The figures were obtained by British newspaper the Sun. They come less than a year after Uber apologized for an incident in which a Delhi-based driver was found guilty of raping a 26-year-old female passenger. Meanwhile, in November 2015 a British Uber driver was jailed for eight months after being convicted of sexually assaulting a lone female passenger in his cab.


Allegations of sexual assault and harassment have long plagued the world's biggest ride-sharing company. Uber, for its part, denies that its services are unsafe. A spokesperson told Broadly, "All drivers who use the Uber app in London are fully licensed by Transport for London and have undergone exactly the same enhanced DBS [criminal background] checks as black cab drivers, teachers, and care workers.

"We take any allegations of this nature very seriously—we work closely with the police on their inquiries and prevent drivers from using the app while investigations take place. Our GPS technology also means that every trip—more than one million in London each week—is electronically recorded."

Broader questions are being asked about how Uber responds to allegations of sexual assault and harassment, and what systems they have in place for passengers to report issues. A Buzzfeed investigation from earlier this year found that the company received five rape claims and 170 allegations of sexual assault in the US between December 2012 and August 2015. (At the time, Uber responded by emphasizing, "No means of transportation is 100 percent safe.")

But if your driver physically or verbally assaults you (or is just generally a Grade A creep), what can you do?

Read More: Can Concussions Lead to Rape?

An Uber spokesperson told Broadly that when such incidents are reported through the feedback function on the app, the company launches an internal investigation. "Our policy with any serious allegation is to speak to both the rider and partner-driver about the incident and prevent the driver from using our app while we investigate.


"If the rider feels that a crime has been committed, our team will encourage them to report it to the police and will support the authorities with their investigation."

Screencap via YouTube

Disturbingly, Uber drivers who have been investigated by the police for rape or sexual assault could end up working for the service again. While all drivers are suspended during periods of active investigations, Uber confirmed that it makes the decision to reinstate a driver on a case by case basis if their case is dropped.

Given that only 28 percent of rape cases result in a prosecution (and that many undetected rapists are [repeat offenders](<a href=)), the system is hardly watertight.
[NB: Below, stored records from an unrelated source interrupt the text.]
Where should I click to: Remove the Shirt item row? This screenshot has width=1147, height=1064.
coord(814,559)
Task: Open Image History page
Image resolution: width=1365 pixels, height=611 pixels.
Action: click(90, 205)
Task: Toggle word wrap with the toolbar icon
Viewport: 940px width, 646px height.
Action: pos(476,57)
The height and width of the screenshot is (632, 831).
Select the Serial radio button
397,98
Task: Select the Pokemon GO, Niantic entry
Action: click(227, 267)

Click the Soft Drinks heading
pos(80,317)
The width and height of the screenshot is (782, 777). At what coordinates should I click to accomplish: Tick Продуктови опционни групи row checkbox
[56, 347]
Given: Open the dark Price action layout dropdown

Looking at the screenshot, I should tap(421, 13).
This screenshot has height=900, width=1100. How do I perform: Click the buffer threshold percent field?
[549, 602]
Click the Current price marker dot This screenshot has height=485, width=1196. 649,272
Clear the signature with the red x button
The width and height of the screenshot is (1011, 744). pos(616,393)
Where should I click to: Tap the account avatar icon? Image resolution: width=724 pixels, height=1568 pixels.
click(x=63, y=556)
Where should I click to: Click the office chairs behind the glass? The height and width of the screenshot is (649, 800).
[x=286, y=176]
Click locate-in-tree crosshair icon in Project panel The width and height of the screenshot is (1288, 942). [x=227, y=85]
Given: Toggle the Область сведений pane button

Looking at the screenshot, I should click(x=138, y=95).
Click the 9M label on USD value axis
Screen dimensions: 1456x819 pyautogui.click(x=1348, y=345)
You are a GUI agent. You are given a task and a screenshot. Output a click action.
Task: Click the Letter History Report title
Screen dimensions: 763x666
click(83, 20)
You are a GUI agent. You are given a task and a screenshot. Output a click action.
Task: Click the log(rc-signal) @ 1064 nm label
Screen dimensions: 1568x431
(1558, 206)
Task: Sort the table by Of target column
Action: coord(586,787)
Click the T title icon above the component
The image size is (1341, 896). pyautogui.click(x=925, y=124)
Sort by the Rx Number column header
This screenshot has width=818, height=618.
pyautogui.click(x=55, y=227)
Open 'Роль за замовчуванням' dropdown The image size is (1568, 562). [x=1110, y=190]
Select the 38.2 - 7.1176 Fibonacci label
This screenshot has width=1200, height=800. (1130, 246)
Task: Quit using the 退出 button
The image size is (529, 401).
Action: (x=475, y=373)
It's not inconceivable that an Uber driver with multiple allegations against their name could still end up taking you home.

In Uber's defence, it's worth pointing out women suffer sexual violence in every transport system and mode of transportation in the world, whether it's sexual assaults on packed subway trains or London's iconic double-decker buses. Today's figures also show 122 allegations of rape or sexual assault against other London taxi drivers (including black cabs, which don't exactly have a perfect record when it comes to sexual assault, either). According to Uber's internal figures, over a million trips are taken in London each week, meaning that 32 allegations of sexual assault or rape represent a very small proportion of the overall whole.

London's Metropolitan Police said in a statement: "The MPS has a dedicated Cab Enforcement Unit, part of the Roads and Transport Policing Command (RTPC), which is responsible for enforcing the law relating to taxis and private hire vehicles in London. It works closely with the Safer Transport Teams and local borough police on joint operations to tackle touting and other cab related offences, with a specific focus on reducing sex offences in cabs through detection and deterrence activities."

Broadly also reached out Transport for London, which is responsible for regulating the private hire vehicle market, but they did not return our request for comment.